DÉFIS →
1 – Extrayez du texte sur la conférence de Doullens le segment commençant à « Elle va engager » et se terminant à « masques à gaz !... ».
2 – Relevez, dans l'ordre de leur première apparition, chaque date distincte du texte sur la conférence de Doullens qui précise à la fois le jour, le mois et l'année.
___ PASSAGE DU TEXTE
21-26 mars 1918

De l'offensive sur Saint-Quentin à la conférence de Doullens

Le 26 mars 1918, près de quatre ans après le début de la Grande Guerre, les chefs de l'Entente franco-britannique se réunissent en catastrophe à Doullens (Somme), à quelques kilomètres au nord de Compiègne.

Cinq jours plus tôt, le 21 mars, les Allemands ont joué leur va-tout en donnant un vigoureux coup de boutoir sur le front occidental. Avec cette offensive du Printemps,  aussi baptisée bataille de l'Empereur (Kaiserschlacht), ils veulent à tout prix remporter la victoire avant l'entrée en action des Américains.

La conférence interalliée de Doullens se donne pour but de coordonner enfin les forces alliées et d'éloigner le spectre de la défaite.  En deux heures, les chefs militaires et politiques vont se mettre d'accord pour désigner le général français Ferdinand Foch (66 ans) comme généralissime des armées alliées. Le 18 juillet 1918, grâce à cette initiative, ils stopperont enfin l'offensive du Printemps... 

André Larané

Troupes de choc allemandes sur le front ouest (21 mars 1918)

21 mars 1918 : Michaël ou l'offensive allemande de la dernière chance

Le commandant en chef des forces allemandes, le général Erich Ludendorff (53 ans), veut mettre à profit la paix inespérée avec la Russie bolchévique et la défection roumaine. Dès la signature de l'armistice du 15 décembre 1917 avec les Russes, il a commencé à transporter des divisions allemandes du front russe vers le front occidental, laissant à l'Est près d'un million d'hommes.

Cette opération de la dernière chance, baptisée Michaël, est prévue pour débuter le 21 mars 1918, au début du printemps, afin que les chevaux, encore très nombreux dans les services de transport, puissent être nourris sans problème.

Soldats britanniques gazés sur la Lys, le 10 avril 1918 (photo : ECPAD)Elle est en premier lieu destinée à percer le front allié en Picardie, dans la région de Saint-Quentin, entre les zones d'action anglaise et française.

Elle va engager 65 divisions d'infanterie sur les 192 que comptent les Allemands sur le front occidental (une division allemande compte près de quinze mille hommes).

Selon la tactique inaugurée à l'automne précédent, l'offensive débute au petit matin par un bombardement court mais très violent de trois heures, assorti d'obus à gaz. Du jamais vu encore en intensité, même à Verdun !

Ensuite vient un feu roulant avec bombes fumigènes derrière lequel progresse l'infanterie, équipée de masques à gaz !...

Ludendorff engage ses meilleures troupes dans la bataille, des troupes d'assaut ou Sturmtruppen spécialement entraînées, ainsi que l’Abteilung 1 composé de 5 tanks allemands A7V... et de 5 tanks Mark IV enlevés aux Britanniques.
______
___ MATÉRIAU RECUEILLI
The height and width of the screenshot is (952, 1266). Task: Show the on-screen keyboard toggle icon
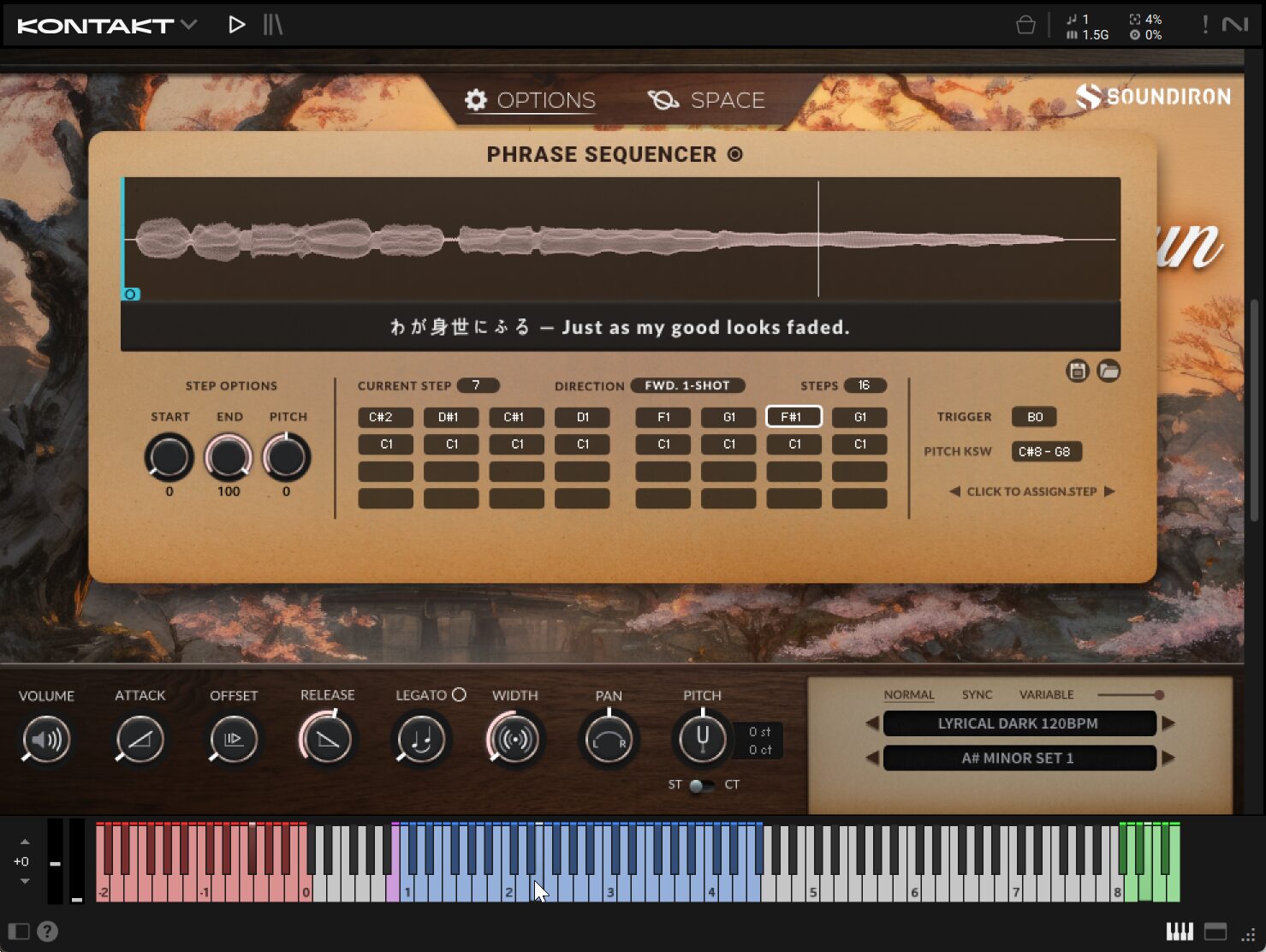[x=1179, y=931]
______
RÉPONSES PAR TÂCHE →
1 –
Elle va engager 65 divisions d'infanterie sur les 192 que comptent les Allemands sur le front occidental (une division allemande compte près de quinze mille hommes).

Selon la tactique inaugurée à l'automne précédent, l'offensive débute au petit matin par un bombardement court mais très violent de trois heures, assorti d'obus à gaz. Du jamais vu encore en intensité, même à Verdun !

Ensuite vient un feu roulant avec bombes fumigènes derrière lequel progresse l'infanterie, équipée de masques à gaz !...

2 –
21 mars 1918
26 mars 1918
18 juillet 1918
15 décembre 1917
10 avril 1918